Xinglab / TideHunter

TideHunter: efficient and sensitive tandem repeat detection from noisy long reads using seed-and-chain
https://github.com/yangao07/TideHunter
MIT License
19 stars 2 forks source link

Usage Inquiry #20

Open HLHsieh opened 4 months ago

HLHsieh commented 4 months ago

Hi there,

I am interested in this amazing tool. I am wondering whether there are any limitations regarding the length of each tandem repeat. Specifically, I would like to detect a 67-bp tandem repeat in our data.

Additionally, is there a way to determine the copy number of tandem repeats in a set of reads rather than in a single read?

Any suggestions would be appreciated.

Thank you, Hsin

yangao07 commented 4 months ago

Hi, thanks for being interested in the tool. By default, TideHunter tries to detect tandem repeats with a unit length of >= 30 bp, and a copy number of >= 2.

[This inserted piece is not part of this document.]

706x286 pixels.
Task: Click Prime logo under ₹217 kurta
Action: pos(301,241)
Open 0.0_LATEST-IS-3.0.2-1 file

TideHunter does not consider information across reads, so everything is within a single read. For your case, it might require extra processing with the TideHunter's output to determine the copy numbers.

I don't have any suggestions for now, but if you can provide some example data, I can take a look.

HLHsieh commented 4 months ago

Hi, thanks for your help.

I uploaded a encrypted example data. These reads should contain a repeat with unit length of 48 and the copy number of ~ 100. Please let me know how to use TideHunter on my data.

https://www.dropbox.com/scl/fi/zr7prb3t67taie6ltjd43/DRD4_3.test.bam?rlkey=mstz9wz8zgeki92oullf9tngl&dl=0

According to your suggestion, TideHunter tries to detect tandem repeats with a unit length of >= 30 bp, and a copy number of >= 2. That is to say, I can not use TideHunter to detect short tandem repeats, such GGCCCC.

Many thanks, Hsin

yangao07 commented 4 months ago

For shorter tandem repeats, you can change the parameters of -p and -m to specify the shortest repeat unit length you want. For shorter ones, TideHunter's result may be wrong, but you can try.